Los inversores están descontando el riesgo de que el Estrecho de Malaca se convierta en el próximo punto de estrangulamiento marítimo en imponer peajes.
La perspectiva de peajes en el Estrecho de Malaca, por donde transita el 29% del petróleo marítimo mundial, ha inquietado a los inversores energéticos después de que Irán y Omán propusieran cobrar tarifas a los buques que cruzan el Estrecho de Ormuz.
"Algunos inversores están empezando a ponerse un poco nerviosos ante la perspectiva de un shock petrolero en forma de peajes en el Estrecho de Malaca", declaró a CNBC Janiv Shah, vicepresidente de mercados de materias primas de Rystad Energy.
El Estrecho de Malaca, de unos 900 kilómetros entre Indonesia, Malasia, Singapur y Tailandia, manejó el 29% del total de los flujos marítimos de petróleo en el primer semestre de 2025, según la Administración de Información Energética de EE.UU. El crudo representa algo más del 70% del total de los envíos de petróleo que transitan por esta vía cada año. En comparación, el Estrecho de Ormuz suele manejar alrededor del 20% del tráfico mundial de petróleo.
De replicarse en el Sudeste Asiático, un régimen de peajes incrementaría los costos de flete para la ruta comercial energética más transitada del mundo, lo que potencialmente añadiría miles de millones de dólares en gastos anuales de transporte y elevaría los precios del crudo para los importadores asiáticos, que dependen de este paso para más del 80% de sus suministros de petróleo.
La alarma se desencadenó después de que se informara que Irán y Omán habían presentado a EE.UU. una propuesta para administrar conjuntamente el Estrecho de Ormuz, incluyendo el cobro de tasas administrativas. EE.UU. e Irán acordaron en un memorando de entendimiento el mes pasado garantizar la navegación segura durante 60 días, tras los cuales la futura administración del estrecho sería definida por Irán y Omán en consulta con otros estados del Golfo Pérsico.
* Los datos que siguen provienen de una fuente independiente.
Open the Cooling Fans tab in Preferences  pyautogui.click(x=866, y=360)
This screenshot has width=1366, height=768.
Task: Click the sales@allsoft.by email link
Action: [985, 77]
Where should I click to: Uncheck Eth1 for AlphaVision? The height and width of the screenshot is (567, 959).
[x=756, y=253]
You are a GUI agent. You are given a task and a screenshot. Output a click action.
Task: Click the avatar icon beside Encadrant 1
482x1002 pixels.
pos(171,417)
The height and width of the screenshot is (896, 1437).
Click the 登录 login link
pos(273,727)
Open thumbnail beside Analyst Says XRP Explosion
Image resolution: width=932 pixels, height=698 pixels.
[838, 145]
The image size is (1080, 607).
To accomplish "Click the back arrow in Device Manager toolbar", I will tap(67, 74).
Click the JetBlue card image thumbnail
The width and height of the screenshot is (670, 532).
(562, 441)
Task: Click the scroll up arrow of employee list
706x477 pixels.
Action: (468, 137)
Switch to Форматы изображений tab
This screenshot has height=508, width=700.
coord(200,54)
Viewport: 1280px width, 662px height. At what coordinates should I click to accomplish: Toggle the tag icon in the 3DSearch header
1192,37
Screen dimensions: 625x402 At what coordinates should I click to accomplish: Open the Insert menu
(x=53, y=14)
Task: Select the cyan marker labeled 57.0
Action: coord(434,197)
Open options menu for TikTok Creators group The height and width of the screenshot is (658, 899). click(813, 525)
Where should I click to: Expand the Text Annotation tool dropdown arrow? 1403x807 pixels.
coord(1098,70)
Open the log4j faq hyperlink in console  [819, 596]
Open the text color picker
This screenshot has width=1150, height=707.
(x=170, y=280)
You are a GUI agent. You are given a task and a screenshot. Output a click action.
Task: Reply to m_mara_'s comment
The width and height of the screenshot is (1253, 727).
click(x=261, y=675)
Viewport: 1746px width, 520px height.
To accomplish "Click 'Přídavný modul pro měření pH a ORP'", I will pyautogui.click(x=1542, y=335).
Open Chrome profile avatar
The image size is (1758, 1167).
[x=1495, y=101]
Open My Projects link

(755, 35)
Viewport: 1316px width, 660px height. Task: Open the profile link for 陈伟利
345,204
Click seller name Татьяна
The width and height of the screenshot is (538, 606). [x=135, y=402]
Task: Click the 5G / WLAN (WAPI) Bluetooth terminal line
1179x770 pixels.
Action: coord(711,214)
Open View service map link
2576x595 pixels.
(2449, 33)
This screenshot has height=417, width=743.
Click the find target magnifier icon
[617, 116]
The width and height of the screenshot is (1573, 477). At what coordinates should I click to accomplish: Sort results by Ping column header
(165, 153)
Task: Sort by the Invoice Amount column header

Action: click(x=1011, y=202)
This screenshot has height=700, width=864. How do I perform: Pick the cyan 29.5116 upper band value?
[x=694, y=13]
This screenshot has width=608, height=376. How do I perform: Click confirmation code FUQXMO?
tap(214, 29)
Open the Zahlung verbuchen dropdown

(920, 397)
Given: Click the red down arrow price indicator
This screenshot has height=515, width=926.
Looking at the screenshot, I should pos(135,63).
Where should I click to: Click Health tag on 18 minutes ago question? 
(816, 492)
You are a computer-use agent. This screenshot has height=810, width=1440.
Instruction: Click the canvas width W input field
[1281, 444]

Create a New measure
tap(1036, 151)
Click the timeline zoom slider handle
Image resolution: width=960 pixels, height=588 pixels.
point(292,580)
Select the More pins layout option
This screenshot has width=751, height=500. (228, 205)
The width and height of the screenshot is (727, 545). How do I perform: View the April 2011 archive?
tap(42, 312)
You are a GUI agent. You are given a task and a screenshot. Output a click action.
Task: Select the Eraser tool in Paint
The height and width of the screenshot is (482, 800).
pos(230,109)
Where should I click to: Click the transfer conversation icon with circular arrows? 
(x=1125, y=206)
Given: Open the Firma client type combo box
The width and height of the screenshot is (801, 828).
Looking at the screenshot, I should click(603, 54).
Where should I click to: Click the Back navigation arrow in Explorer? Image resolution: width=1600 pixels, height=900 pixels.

El ministro de Finanzas de Indonesia, Purbaya Yudhi Sadewa, sugirió en abril que el país podría introducir peajes para los buques que utilizan el Estrecho de Malaca, para luego retractarse rápidamente de la idea. El establecimiento de un sistema de peajes violaría el derecho internacional que garantiza el libre paso a través de los estrechos utilizados para la navegación internacional. El presidente de Indonesia, Prabowo Subianto, y el primer ministro de Singapur, Lawrence Wong, reafirmaron su compromiso con el paso sin obstáculos tras una reunión en Yakarta el lunes.
Un Punto de Estrangulamiento, No un Foco de Tensión
Hunter Marston, director del programa para el Sudeste Asiático del Lowy Institute en Sídney, afirmó que el Estrecho de Malaca "fácilmente" cumple con la definición de un punto de estrangulamiento, pero no es un foco de tensión. "Las instituciones importan", dijo Marston, señalando la Patrulla de los Estrechos de Malaca, un acuerdo de seguridad conjunta gestionado por Indonesia, Malasia, Singapur y Tailandia que garantiza que la vía fluvial permanezca abierta al comercio mundial. "Sin esta institución, el Estrecho de Malaca sería tan vulnerable a un cierre arbitrario como el Estrecho de Ormuz".
El Desvío Tiene un Costo
Analistas del Centro de Estudios Estratégicos e Internacionales (CSIS) señalaron que las acciones de Irán con respecto a Ormuz habían demostrado que controlar un punto de estrangulamiento marítimo podía "aumentar significativamente" el poder y la capacidad de disuasión de un país. Las apuestas son "aún mayores" en el Mar de China Meridional, dijeron, dada la existencia del Estrecho de Malaca y el Estrecho de Taiwán como dos vías fluviales estratégicamente vitales que conectan los principales centros económicos.
"Si alguno de estos dos grandes estrechos se interrumpe, existen opciones de desvío, pero tendrán un costo", señalaron los analistas del CSIS en un análisis del 1 de julio. Rutas alternativas, como el paso de Lombok-Makassar a través de Indonesia, añadirían días a los tiempos de viaje y aumentarían el consumo de combustible, elevando las tarifas de los petroleros y, en última instancia, el costo del crudo entregado.
La última vez que un gran punto de estrangulamiento enfrentó una amenaza creíble de cierre —el Estrecho de Ormuz en 2019 tras los ataques a petroleros cerca de Fuyaira— el crudo Brent se disparó alrededor de un 15% en dos semanas, mientras que las primas de seguros marítimos para los buques en la región se multiplicaron por diez.
Este artículo es únicamente con fines informativos y no constituye asesoramiento de inversión.